• _What you are asked to do_
Below are some records. Quote exactly the lines from the one that contains "Image resolution: width=439" through the last, both included, and leave out the pictures.

(Records supplied Opens)

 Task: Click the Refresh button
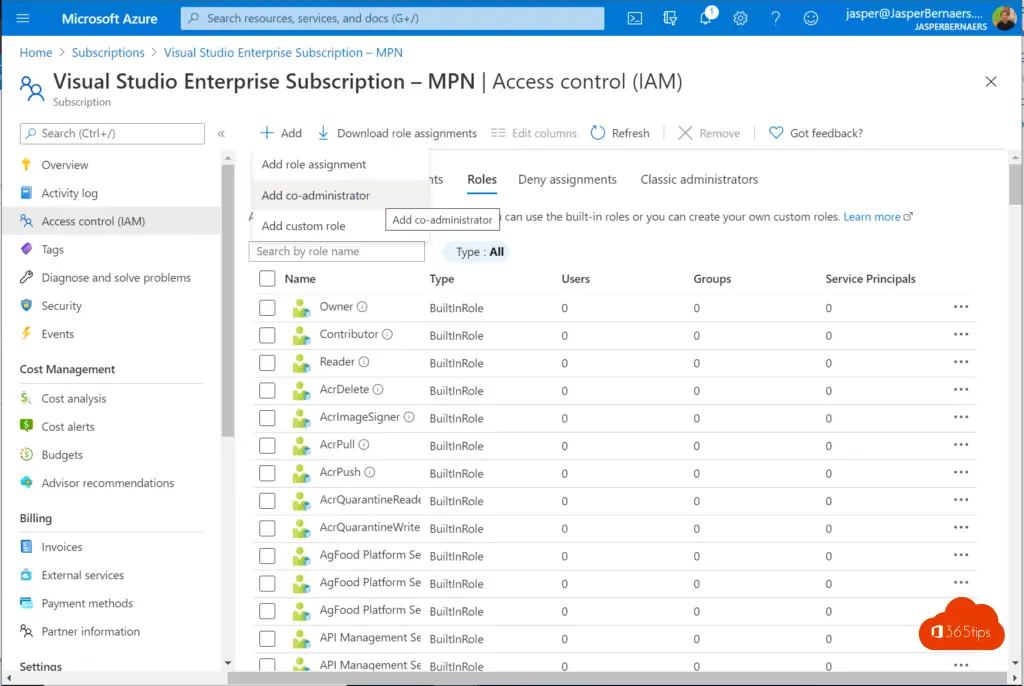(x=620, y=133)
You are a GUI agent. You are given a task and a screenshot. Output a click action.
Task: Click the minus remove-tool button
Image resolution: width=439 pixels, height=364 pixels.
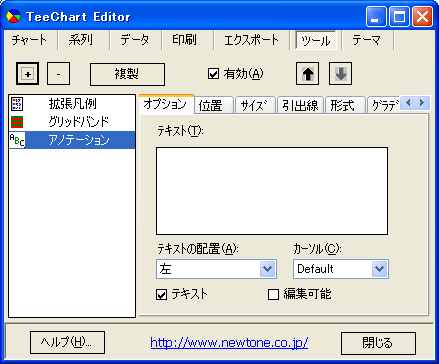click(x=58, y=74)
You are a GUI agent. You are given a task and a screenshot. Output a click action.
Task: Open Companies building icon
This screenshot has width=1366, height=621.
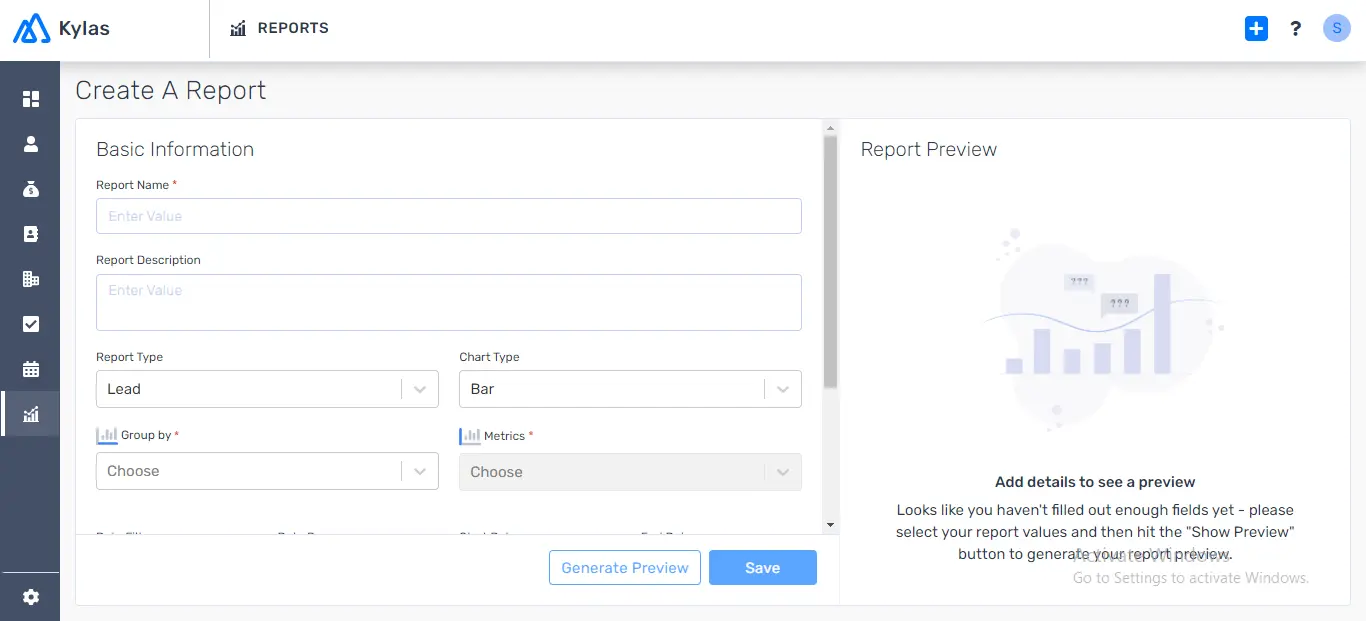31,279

(Records supplied Closes)

• _Response for this exercise_
Image resolution: width=439 pixels, height=364 pixels.
click(x=58, y=74)
You are a GUI agent. You are given a task and a screenshot. Output a click action.
Task: Open Companies building icon
This screenshot has width=1366, height=621.
31,279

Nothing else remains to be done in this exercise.